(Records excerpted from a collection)
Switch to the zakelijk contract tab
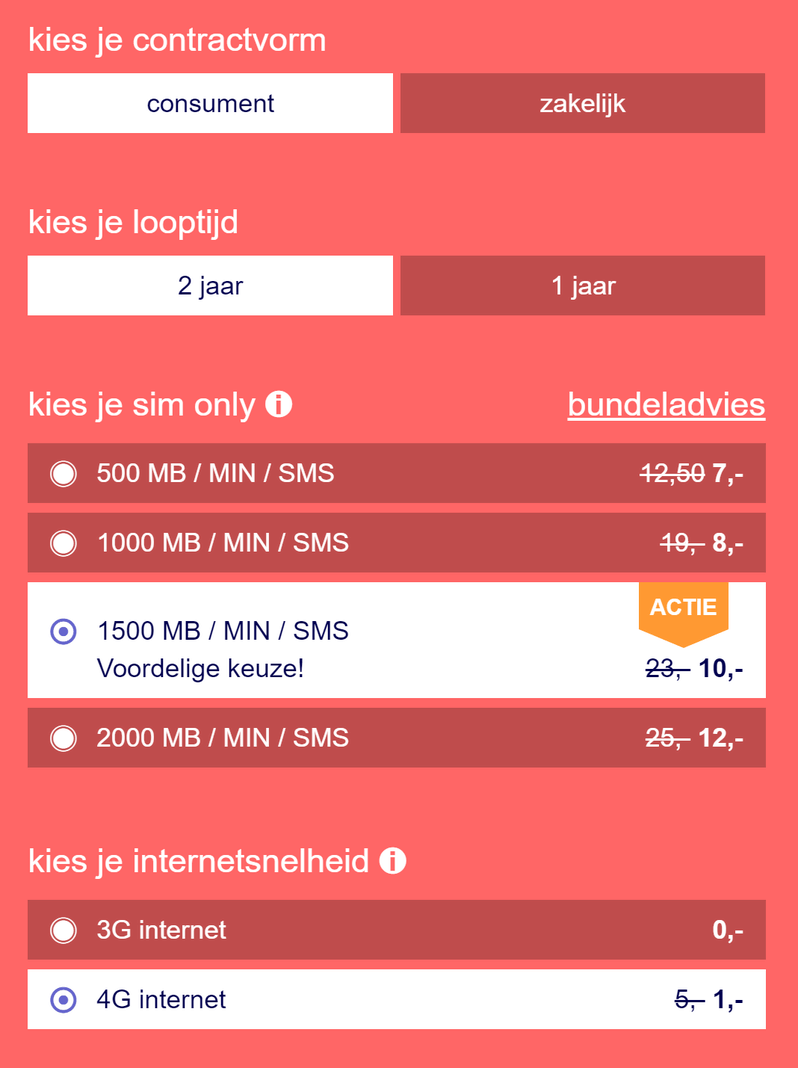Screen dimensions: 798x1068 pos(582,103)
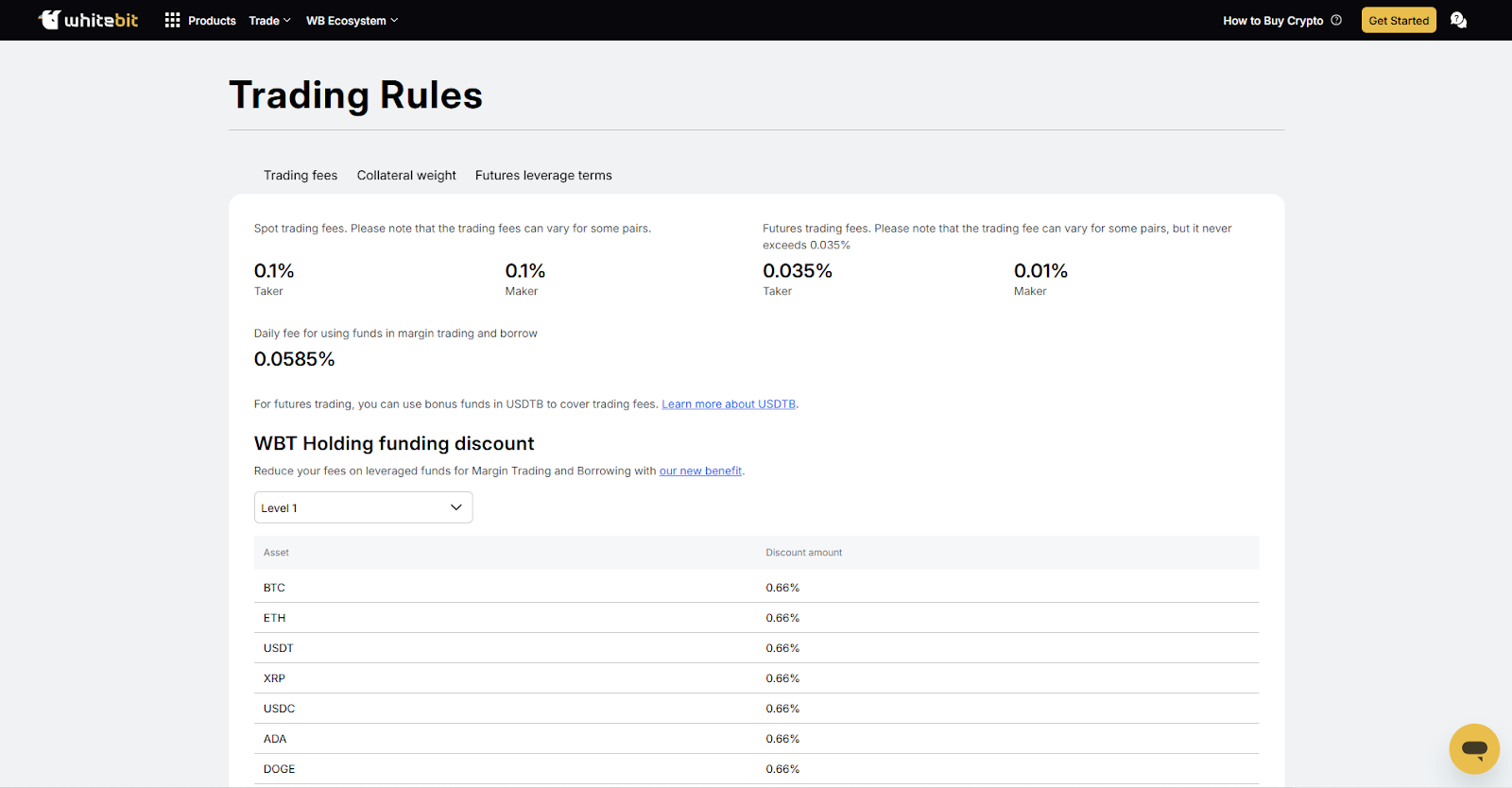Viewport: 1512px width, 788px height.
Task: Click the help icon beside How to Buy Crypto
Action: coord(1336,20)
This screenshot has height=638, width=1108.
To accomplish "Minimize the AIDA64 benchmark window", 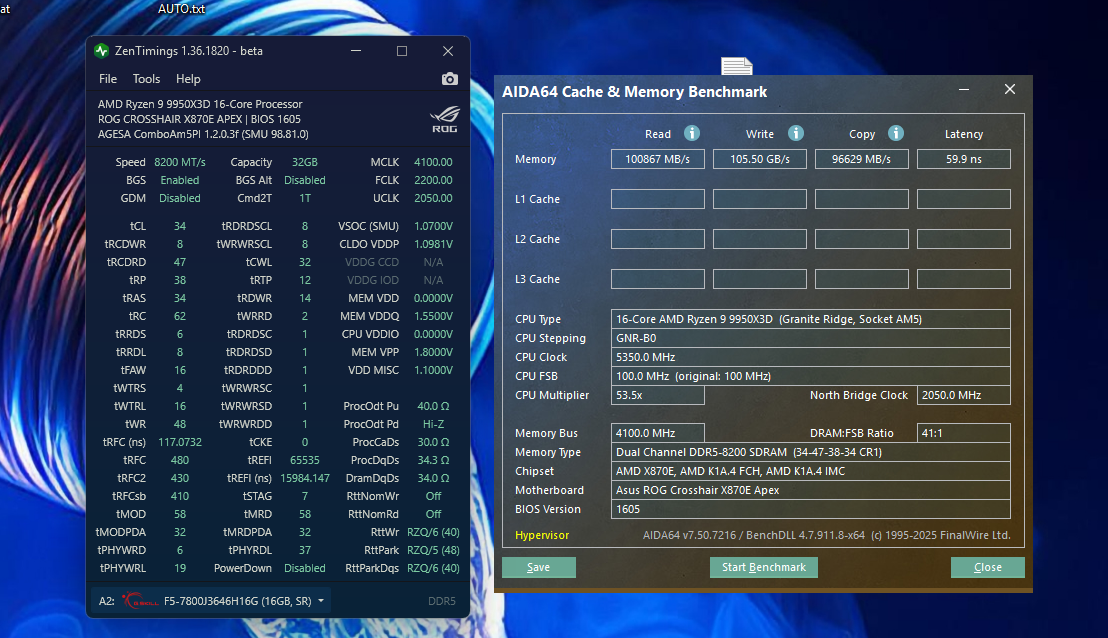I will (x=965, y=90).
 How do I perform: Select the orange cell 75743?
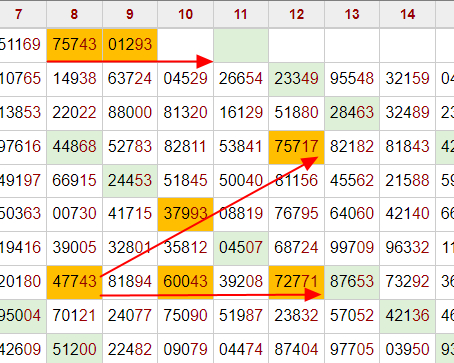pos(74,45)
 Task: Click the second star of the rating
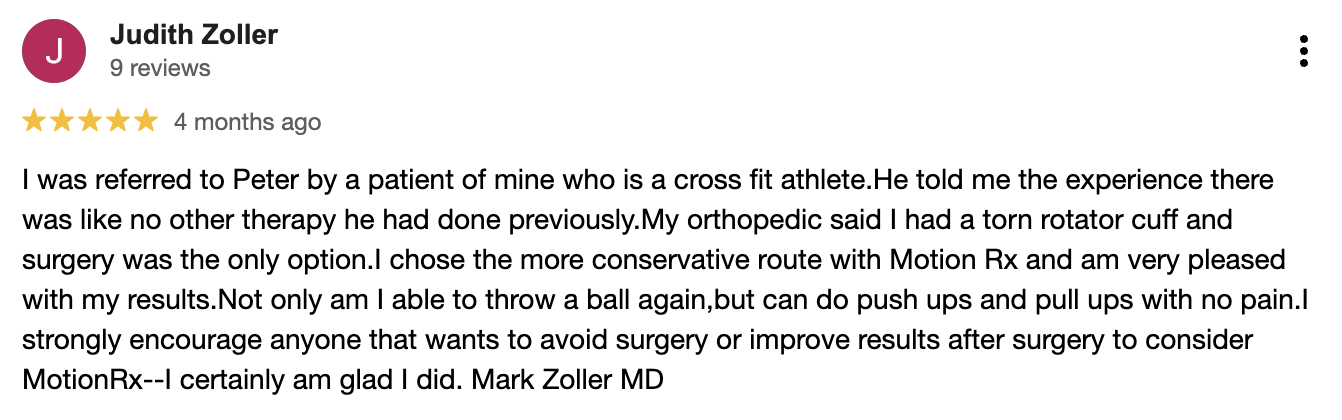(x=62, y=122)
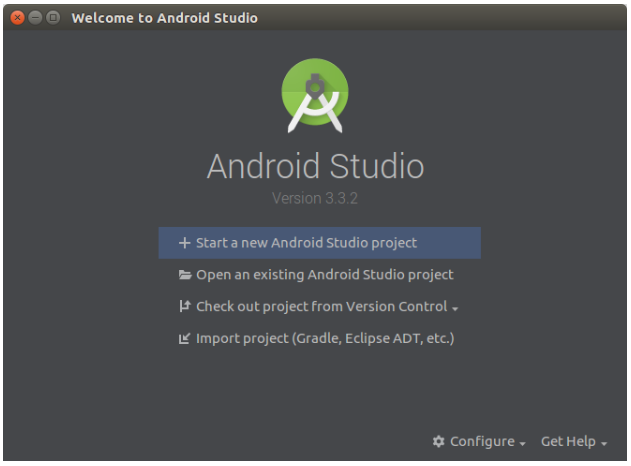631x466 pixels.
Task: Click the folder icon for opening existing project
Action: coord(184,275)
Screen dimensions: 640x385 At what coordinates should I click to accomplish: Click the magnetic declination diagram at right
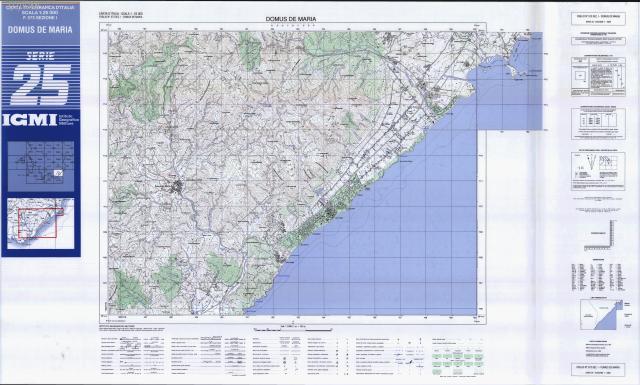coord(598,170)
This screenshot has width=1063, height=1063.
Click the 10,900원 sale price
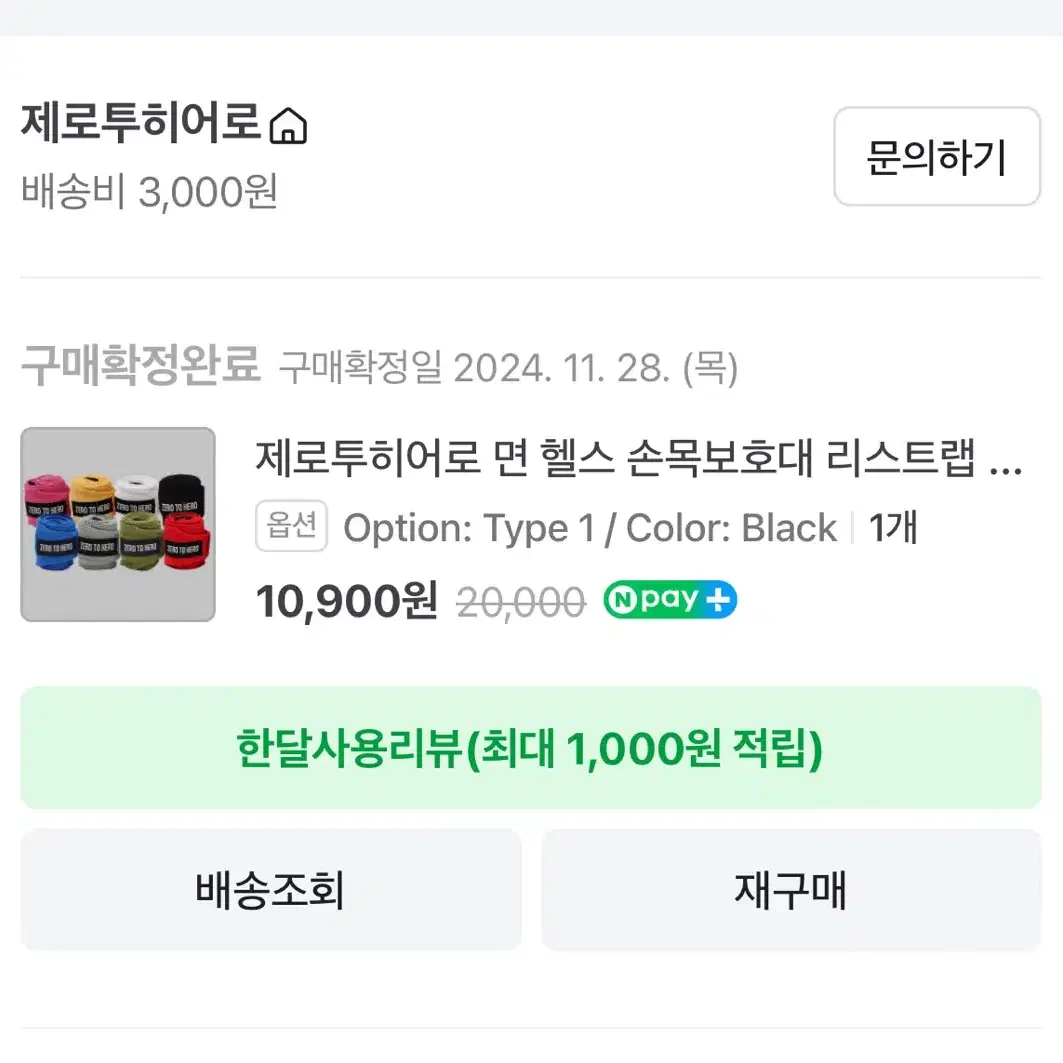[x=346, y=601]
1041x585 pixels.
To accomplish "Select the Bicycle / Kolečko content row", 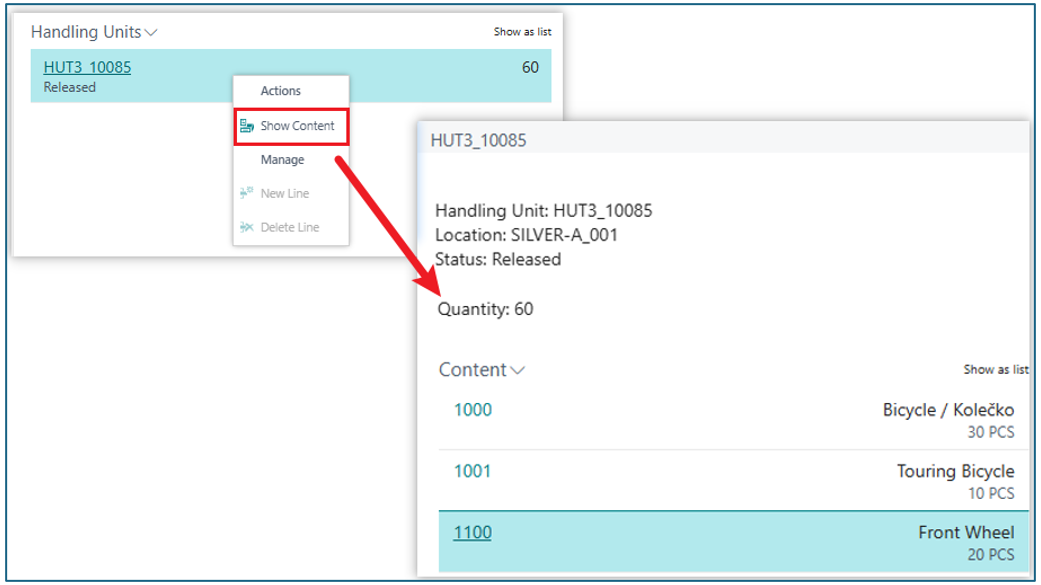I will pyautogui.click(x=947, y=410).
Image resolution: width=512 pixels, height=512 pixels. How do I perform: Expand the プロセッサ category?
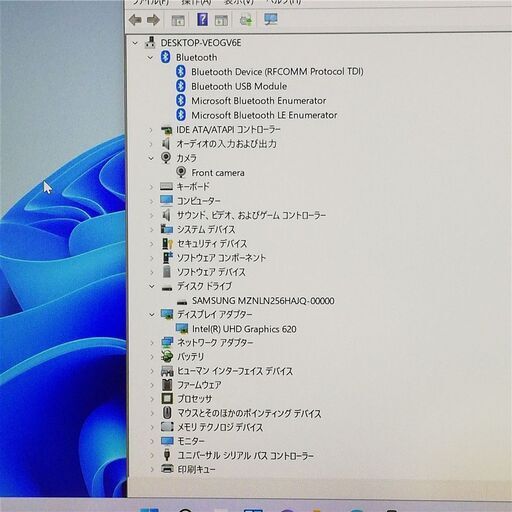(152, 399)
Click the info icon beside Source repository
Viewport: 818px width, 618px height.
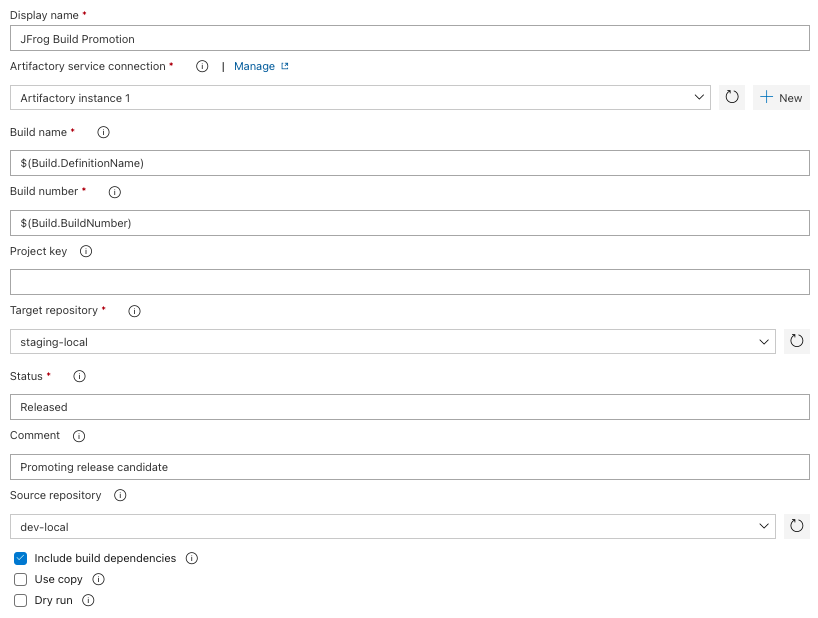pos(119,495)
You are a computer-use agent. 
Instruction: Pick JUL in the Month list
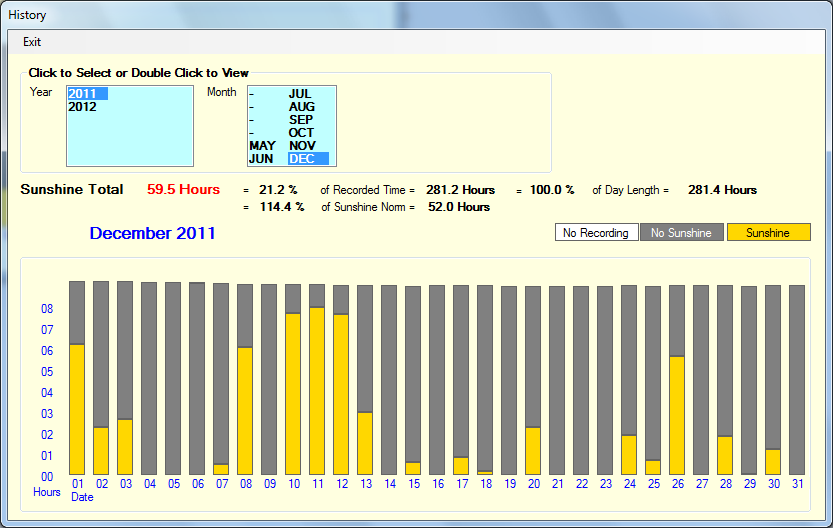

Exercise objective: Once you find the line containing "Viewport: 818px width, 618px height.", retype it and every line after it through the last line of the records above, exactly. Add nothing else, and leave out the pictures.

Output below:
Viewport: 818px width, 618px height.
pos(119,495)
You are a computer-use agent. 
Instruction: Pick JUL in the Month list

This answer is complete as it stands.